For future studies that employ multiple independent dataloggers on the same focal individual as shown in Fig. 1, we suggest that prior to field deployments, the tags be tested under controlled conditions of simultaneous movement to calculate drift estimates. In this study we employed a robotic flapping machine with repeated periodic flapping, although simpler methods would likely suffice. Attaching multiple tags to a rigid object, and then shaking the object at the beginning and then several hours later, would provide two estimates of lag. By regressing these two estimates of lag across time a simple estimate of drift can be calculated. Repeating this procedure would provide confidence that the drift estimates are repeatable and provide a baseline estimate of drift. However, we recommend that when deployed on an animal, researchers should still calculate the lag using moving window cross correlation to account for minor variation due to time or temperature. Laboratory based estimates can act as a prior and give confidence to understand the expected magnitude and direction of drift observed in the field among tags.

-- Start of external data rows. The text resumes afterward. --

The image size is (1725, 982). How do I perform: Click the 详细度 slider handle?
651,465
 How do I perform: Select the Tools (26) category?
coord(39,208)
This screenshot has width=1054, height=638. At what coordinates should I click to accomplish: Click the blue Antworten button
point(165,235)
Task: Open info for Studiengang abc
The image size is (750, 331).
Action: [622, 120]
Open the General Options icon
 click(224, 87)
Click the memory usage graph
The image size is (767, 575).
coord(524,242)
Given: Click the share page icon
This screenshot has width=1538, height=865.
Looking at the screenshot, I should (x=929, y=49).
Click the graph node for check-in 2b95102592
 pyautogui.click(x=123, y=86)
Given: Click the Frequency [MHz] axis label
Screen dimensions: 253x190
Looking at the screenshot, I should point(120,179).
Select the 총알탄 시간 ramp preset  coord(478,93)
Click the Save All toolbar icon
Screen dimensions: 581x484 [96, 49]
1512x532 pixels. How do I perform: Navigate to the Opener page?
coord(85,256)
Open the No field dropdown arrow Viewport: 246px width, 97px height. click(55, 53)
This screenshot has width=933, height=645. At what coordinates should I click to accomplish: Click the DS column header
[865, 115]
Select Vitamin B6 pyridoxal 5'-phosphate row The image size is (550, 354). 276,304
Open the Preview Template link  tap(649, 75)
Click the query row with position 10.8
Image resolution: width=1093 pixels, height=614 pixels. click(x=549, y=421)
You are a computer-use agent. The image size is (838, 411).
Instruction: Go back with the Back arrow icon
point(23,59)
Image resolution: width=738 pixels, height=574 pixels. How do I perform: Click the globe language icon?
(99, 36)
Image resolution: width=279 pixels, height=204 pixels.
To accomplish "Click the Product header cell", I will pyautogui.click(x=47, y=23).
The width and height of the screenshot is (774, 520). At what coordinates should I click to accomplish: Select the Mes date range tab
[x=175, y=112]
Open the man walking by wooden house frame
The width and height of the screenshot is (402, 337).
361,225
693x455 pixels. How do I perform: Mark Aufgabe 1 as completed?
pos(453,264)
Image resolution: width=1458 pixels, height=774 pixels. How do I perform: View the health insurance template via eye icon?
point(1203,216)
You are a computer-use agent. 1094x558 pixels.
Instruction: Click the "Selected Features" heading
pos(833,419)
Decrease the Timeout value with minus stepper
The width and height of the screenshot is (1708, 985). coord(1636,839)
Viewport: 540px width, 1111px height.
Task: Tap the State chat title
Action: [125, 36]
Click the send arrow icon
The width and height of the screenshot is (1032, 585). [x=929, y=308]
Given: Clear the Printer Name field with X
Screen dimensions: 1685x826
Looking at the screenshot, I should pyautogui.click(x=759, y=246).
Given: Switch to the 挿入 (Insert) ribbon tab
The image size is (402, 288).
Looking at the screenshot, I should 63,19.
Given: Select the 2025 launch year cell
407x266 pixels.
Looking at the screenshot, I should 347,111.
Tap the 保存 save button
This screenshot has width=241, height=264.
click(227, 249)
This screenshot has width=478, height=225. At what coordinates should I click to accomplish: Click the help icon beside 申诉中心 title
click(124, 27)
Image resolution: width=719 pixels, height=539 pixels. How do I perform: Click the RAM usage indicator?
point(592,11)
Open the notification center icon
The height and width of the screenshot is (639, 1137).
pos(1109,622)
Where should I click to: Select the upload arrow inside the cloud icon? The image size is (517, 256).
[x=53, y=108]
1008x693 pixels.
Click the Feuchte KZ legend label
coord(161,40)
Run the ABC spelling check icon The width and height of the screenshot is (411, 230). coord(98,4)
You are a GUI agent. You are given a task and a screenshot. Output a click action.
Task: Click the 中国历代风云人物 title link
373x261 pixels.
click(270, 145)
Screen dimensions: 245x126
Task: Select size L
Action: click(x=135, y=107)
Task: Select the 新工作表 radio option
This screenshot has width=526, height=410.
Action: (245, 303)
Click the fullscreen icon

The use of multiple data loggers on one animal provides researchers with a key method to wholistically capture the movement of animals and significantly expand the ability of natural movement data to inform biomechanical studies. The use of multiple data loggers to capture the kinematics of animals is a rapidly advancing field and has been used to classify gait in horses [29]. However, deploying multiple motion sensing dataloggers has utility beyond biomechanics, as motion sensing data loggers are commonly used to estimate discrete animal behaviors and generate ethograms using both supervised and unsupervised classification [30, 31]. However, classifying all behaviors from a single point on the body can be difficult, especially for behaviors that are similar (e.g. prey capture attempt vs predator avoidance) [30]. Incorporating additional sensors (e.g. gyroscopes and magnetometers) into a single datalogger has improved accuracy of behavioral classification [32]. But by placing multiple sensors across an animal’s body, researchers will be able to add additional features to these datasets further increasing the ability to accurately identify discrete behaviors [33]. For example, placing a datalogger on an animal’s jaw in addition to the body midpoint would aid in the ability to separate prey capture attempts from escape behaviors not involving rapid jaw movements [34, 35].

Conclusions

We demonstrate the magnitude of temporal drift between multiple commercially available tags while deployed on free swimming animals. The methodology we present here allows researchers to use generic, commercially available tags to monitor multiple locations on an animal simultaneously. By employing multiple dataloggers, we can begin to understand movements at separate locations on the body simultaneously to better analyze and discretize specific behaviors. Studies on the complex three-dimensional kinematics of animals can now progress from the laboratory into the wild by capturing volitional behavior with ecologically relevant stimuli [36], and move toward analyzing thousands of locomotor behaviors (i.e. tailbeats and body kinematics) over long time periods to better understand the variability and dynamics of animal biomechanics and behavior.